Your task is to repeat the data exactly, every line of it.

RECORDED INFORMATION START

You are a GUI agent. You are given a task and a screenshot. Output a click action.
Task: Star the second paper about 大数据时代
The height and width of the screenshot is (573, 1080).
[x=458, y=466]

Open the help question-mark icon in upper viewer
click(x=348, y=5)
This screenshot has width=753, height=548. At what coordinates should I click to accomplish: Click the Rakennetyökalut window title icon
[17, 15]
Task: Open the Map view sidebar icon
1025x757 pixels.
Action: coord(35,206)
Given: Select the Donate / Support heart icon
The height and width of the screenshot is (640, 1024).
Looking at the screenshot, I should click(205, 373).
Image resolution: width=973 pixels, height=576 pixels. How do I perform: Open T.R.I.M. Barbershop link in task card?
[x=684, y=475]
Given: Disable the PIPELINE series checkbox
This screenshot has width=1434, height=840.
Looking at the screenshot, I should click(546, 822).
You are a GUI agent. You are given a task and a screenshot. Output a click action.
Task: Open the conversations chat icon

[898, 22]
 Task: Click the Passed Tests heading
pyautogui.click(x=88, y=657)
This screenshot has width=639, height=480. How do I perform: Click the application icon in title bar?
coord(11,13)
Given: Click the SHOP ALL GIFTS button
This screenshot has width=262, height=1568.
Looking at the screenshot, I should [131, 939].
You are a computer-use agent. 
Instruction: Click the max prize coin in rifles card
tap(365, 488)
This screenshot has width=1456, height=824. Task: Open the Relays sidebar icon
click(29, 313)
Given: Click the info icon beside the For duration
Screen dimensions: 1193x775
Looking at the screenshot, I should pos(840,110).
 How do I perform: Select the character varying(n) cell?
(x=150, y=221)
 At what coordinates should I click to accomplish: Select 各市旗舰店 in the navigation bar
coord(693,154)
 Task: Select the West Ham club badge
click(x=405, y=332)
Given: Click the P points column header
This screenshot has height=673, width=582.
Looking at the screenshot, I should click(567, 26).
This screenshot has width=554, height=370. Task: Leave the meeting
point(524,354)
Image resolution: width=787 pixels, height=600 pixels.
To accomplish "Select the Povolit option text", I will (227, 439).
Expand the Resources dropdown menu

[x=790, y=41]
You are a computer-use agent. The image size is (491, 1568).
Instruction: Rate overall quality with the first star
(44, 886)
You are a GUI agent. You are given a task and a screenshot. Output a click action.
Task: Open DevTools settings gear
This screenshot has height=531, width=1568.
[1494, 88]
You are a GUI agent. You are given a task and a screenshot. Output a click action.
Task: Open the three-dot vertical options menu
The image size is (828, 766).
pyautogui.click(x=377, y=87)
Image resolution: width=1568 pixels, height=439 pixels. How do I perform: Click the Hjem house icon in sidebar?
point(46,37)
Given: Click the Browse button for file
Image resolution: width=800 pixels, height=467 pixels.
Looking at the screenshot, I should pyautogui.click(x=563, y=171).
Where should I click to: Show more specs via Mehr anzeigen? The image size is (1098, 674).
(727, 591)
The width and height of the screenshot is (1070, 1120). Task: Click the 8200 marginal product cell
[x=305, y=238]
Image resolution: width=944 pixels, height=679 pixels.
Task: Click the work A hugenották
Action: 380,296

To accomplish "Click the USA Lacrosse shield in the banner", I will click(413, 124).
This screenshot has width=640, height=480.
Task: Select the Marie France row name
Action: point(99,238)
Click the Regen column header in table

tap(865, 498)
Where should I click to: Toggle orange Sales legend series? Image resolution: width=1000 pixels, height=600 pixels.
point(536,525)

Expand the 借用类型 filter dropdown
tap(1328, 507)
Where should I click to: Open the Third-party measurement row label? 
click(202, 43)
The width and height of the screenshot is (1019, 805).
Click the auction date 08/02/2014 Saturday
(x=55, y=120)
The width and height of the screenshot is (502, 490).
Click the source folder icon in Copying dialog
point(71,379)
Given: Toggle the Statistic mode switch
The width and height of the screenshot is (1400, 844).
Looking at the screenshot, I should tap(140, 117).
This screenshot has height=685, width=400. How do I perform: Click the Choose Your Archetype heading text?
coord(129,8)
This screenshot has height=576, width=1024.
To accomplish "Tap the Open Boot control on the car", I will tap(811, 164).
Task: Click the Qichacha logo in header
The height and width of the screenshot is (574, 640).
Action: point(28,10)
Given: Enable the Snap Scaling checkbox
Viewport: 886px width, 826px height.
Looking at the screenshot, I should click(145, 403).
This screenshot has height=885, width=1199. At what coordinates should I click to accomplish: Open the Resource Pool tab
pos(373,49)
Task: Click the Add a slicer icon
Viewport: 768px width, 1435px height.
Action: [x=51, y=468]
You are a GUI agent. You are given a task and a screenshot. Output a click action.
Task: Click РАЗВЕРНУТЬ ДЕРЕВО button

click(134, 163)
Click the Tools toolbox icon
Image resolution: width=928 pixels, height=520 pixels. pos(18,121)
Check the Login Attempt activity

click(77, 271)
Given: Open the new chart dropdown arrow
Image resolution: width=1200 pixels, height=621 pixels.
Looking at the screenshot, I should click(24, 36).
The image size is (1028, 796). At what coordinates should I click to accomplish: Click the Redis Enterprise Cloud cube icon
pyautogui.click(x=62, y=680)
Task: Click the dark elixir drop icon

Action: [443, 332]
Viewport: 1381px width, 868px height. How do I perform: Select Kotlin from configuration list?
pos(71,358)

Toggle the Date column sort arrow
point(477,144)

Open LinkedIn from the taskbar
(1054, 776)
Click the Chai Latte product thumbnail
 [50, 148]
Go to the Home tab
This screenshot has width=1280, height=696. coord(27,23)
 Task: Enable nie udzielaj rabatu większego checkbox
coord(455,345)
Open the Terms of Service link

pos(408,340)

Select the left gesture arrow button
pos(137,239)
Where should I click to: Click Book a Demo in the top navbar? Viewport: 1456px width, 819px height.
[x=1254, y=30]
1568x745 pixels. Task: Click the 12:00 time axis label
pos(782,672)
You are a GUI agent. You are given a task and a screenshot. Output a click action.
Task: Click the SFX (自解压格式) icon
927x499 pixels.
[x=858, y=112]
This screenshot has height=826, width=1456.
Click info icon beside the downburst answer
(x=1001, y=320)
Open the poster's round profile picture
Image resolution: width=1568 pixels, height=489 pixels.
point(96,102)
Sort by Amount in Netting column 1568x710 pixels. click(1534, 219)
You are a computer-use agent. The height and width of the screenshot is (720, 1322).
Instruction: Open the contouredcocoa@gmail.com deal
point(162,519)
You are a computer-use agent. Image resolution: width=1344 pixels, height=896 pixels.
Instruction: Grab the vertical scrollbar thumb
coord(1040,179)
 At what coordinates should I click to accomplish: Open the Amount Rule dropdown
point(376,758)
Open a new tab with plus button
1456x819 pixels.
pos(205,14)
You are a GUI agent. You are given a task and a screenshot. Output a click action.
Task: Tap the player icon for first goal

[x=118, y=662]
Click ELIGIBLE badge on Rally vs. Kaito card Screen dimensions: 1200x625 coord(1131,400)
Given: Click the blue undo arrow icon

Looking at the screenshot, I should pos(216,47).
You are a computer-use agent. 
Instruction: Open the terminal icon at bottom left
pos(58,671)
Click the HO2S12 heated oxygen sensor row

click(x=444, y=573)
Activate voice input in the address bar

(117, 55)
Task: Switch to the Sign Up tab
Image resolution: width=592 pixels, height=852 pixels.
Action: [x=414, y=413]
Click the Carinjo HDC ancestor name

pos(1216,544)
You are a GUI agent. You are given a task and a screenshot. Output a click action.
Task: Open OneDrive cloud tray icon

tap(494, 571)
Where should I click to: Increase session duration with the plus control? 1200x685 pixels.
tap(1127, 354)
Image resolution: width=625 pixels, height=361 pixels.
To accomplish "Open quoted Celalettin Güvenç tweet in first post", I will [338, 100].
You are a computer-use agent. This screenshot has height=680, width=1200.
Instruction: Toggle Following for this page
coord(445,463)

RECORDED INFORMATION END

▶ **TASK ANSWER**:
You are a GUI agent. You are given a task and a screenshot. Output a click action.
Task: Star the second paper about 大数据时代
The height and width of the screenshot is (573, 1080).
[x=458, y=466]

Open the help question-mark icon in upper viewer
click(x=348, y=5)
This screenshot has width=753, height=548. At what coordinates should I click to accomplish: Click the Rakennetyökalut window title icon
[17, 15]
Task: Open the Map view sidebar icon
1025x757 pixels.
Action: coord(35,206)
Given: Select the Donate / Support heart icon
The height and width of the screenshot is (640, 1024).
Looking at the screenshot, I should click(205, 373).
Image resolution: width=973 pixels, height=576 pixels. How do I perform: Open T.R.I.M. Barbershop link in task card?
[x=684, y=475]
Given: Disable the PIPELINE series checkbox
This screenshot has width=1434, height=840.
Looking at the screenshot, I should click(546, 822).
You are a GUI agent. You are given a task and a screenshot. Output a click action.
Task: Open the conversations chat icon

[898, 22]
 Task: Click the Passed Tests heading
pyautogui.click(x=88, y=657)
This screenshot has width=639, height=480. How do I perform: Click the application icon in title bar?
coord(11,13)
Given: Click the SHOP ALL GIFTS button
This screenshot has width=262, height=1568.
Looking at the screenshot, I should [131, 939].
You are a computer-use agent. 
Instruction: Click the max prize coin in rifles card
tap(365, 488)
This screenshot has width=1456, height=824. Task: Open the Relays sidebar icon
click(29, 313)
Given: Click the info icon beside the For duration
Screen dimensions: 1193x775
Looking at the screenshot, I should pos(840,110).
 How do I perform: Select the character varying(n) cell?
(x=150, y=221)
 At what coordinates should I click to accomplish: Select 各市旗舰店 in the navigation bar
coord(693,154)
 Task: Select the West Ham club badge
click(x=405, y=332)
Given: Click the P points column header
This screenshot has height=673, width=582.
Looking at the screenshot, I should click(567, 26).
This screenshot has width=554, height=370. Task: Leave the meeting
point(524,354)
Image resolution: width=787 pixels, height=600 pixels.
To accomplish "Select the Povolit option text", I will (227, 439).
Expand the Resources dropdown menu

[x=790, y=41]
You are a computer-use agent. The image size is (491, 1568).
Instruction: Rate overall quality with the first star
(44, 886)
You are a GUI agent. You are given a task and a screenshot. Output a click action.
Task: Open DevTools settings gear
This screenshot has height=531, width=1568.
[1494, 88]
You are a GUI agent. You are given a task and a screenshot. Output a click action.
Task: Open the three-dot vertical options menu
The image size is (828, 766).
pyautogui.click(x=377, y=87)
Image resolution: width=1568 pixels, height=439 pixels. How do I perform: Click the Hjem house icon in sidebar?
point(46,37)
Given: Click the Browse button for file
Image resolution: width=800 pixels, height=467 pixels.
Looking at the screenshot, I should pyautogui.click(x=563, y=171).
Where should I click to: Show more specs via Mehr anzeigen? The image size is (1098, 674).
(727, 591)
The width and height of the screenshot is (1070, 1120). Task: Click the 8200 marginal product cell
[x=305, y=238]
Image resolution: width=944 pixels, height=679 pixels.
Task: Click the work A hugenották
Action: 380,296

To accomplish "Click the USA Lacrosse shield in the banner", I will click(413, 124).
This screenshot has width=640, height=480.
Task: Select the Marie France row name
Action: point(99,238)
Click the Regen column header in table

tap(865, 498)
Where should I click to: Toggle orange Sales legend series? Image resolution: width=1000 pixels, height=600 pixels.
point(536,525)

Expand the 借用类型 filter dropdown
tap(1328, 507)
Where should I click to: Open the Third-party measurement row label? 
click(202, 43)
The width and height of the screenshot is (1019, 805).
Click the auction date 08/02/2014 Saturday
(x=55, y=120)
The width and height of the screenshot is (502, 490).
Click the source folder icon in Copying dialog
point(71,379)
Given: Toggle the Statistic mode switch
The width and height of the screenshot is (1400, 844).
Looking at the screenshot, I should tap(140, 117).
This screenshot has height=685, width=400. How do I perform: Click the Choose Your Archetype heading text?
coord(129,8)
This screenshot has height=576, width=1024.
To accomplish "Tap the Open Boot control on the car", I will tap(811, 164).
Task: Click the Qichacha logo in header
The height and width of the screenshot is (574, 640).
Action: point(28,10)
Given: Enable the Snap Scaling checkbox
Viewport: 886px width, 826px height.
Looking at the screenshot, I should click(145, 403).
This screenshot has height=885, width=1199. At what coordinates should I click to accomplish: Open the Resource Pool tab
pos(373,49)
Task: Click the Add a slicer icon
Viewport: 768px width, 1435px height.
Action: [x=51, y=468]
You are a GUI agent. You are given a task and a screenshot. Output a click action.
Task: Click РАЗВЕРНУТЬ ДЕРЕВО button

click(134, 163)
Click the Tools toolbox icon
Image resolution: width=928 pixels, height=520 pixels. pos(18,121)
Check the Login Attempt activity

click(77, 271)
Given: Open the new chart dropdown arrow
Image resolution: width=1200 pixels, height=621 pixels.
Looking at the screenshot, I should click(24, 36).
The image size is (1028, 796). At what coordinates should I click to accomplish: Click the Redis Enterprise Cloud cube icon
pyautogui.click(x=62, y=680)
Task: Click the dark elixir drop icon

Action: [443, 332]
Viewport: 1381px width, 868px height. How do I perform: Select Kotlin from configuration list?
pos(71,358)

Toggle the Date column sort arrow
point(477,144)

Open LinkedIn from the taskbar
(1054, 776)
Click the Chai Latte product thumbnail
 [50, 148]
Go to the Home tab
This screenshot has width=1280, height=696. coord(27,23)
 Task: Enable nie udzielaj rabatu większego checkbox
coord(455,345)
Open the Terms of Service link

pos(408,340)

Select the left gesture arrow button
pos(137,239)
Where should I click to: Click Book a Demo in the top navbar? Viewport: 1456px width, 819px height.
[x=1254, y=30]
1568x745 pixels. Task: Click the 12:00 time axis label
pos(782,672)
You are a GUI agent. You are given a task and a screenshot. Output a click action.
Task: Click the SFX (自解压格式) icon
927x499 pixels.
[x=858, y=112]
This screenshot has height=826, width=1456.
Click info icon beside the downburst answer
(x=1001, y=320)
Open the poster's round profile picture
Image resolution: width=1568 pixels, height=489 pixels.
point(96,102)
Sort by Amount in Netting column 1568x710 pixels. click(1534, 219)
You are a computer-use agent. The height and width of the screenshot is (720, 1322).
Instruction: Open the contouredcocoa@gmail.com deal
point(162,519)
You are a computer-use agent. Image resolution: width=1344 pixels, height=896 pixels.
Instruction: Grab the vertical scrollbar thumb
coord(1040,179)
 At what coordinates should I click to accomplish: Open the Amount Rule dropdown
point(376,758)
Open a new tab with plus button
1456x819 pixels.
pos(205,14)
You are a GUI agent. You are given a task and a screenshot. Output a click action.
Task: Tap the player icon for first goal

[x=118, y=662]
Click ELIGIBLE badge on Rally vs. Kaito card Screen dimensions: 1200x625 coord(1131,400)
Given: Click the blue undo arrow icon

Looking at the screenshot, I should pos(216,47).
You are a computer-use agent. 
Instruction: Open the terminal icon at bottom left
pos(58,671)
Click the HO2S12 heated oxygen sensor row

click(x=444, y=573)
Activate voice input in the address bar

(117, 55)
Task: Switch to the Sign Up tab
Image resolution: width=592 pixels, height=852 pixels.
Action: [x=414, y=413]
Click the Carinjo HDC ancestor name

pos(1216,544)
You are a GUI agent. You are given a task and a screenshot. Output a click action.
Task: Open OneDrive cloud tray icon

tap(494, 571)
Where should I click to: Increase session duration with the plus control? 1200x685 pixels.
tap(1127, 354)
Image resolution: width=625 pixels, height=361 pixels.
To accomplish "Open quoted Celalettin Güvenç tweet in first post", I will [338, 100].
You are a computer-use agent. This screenshot has height=680, width=1200.
Instruction: Toggle Following for this page
coord(445,463)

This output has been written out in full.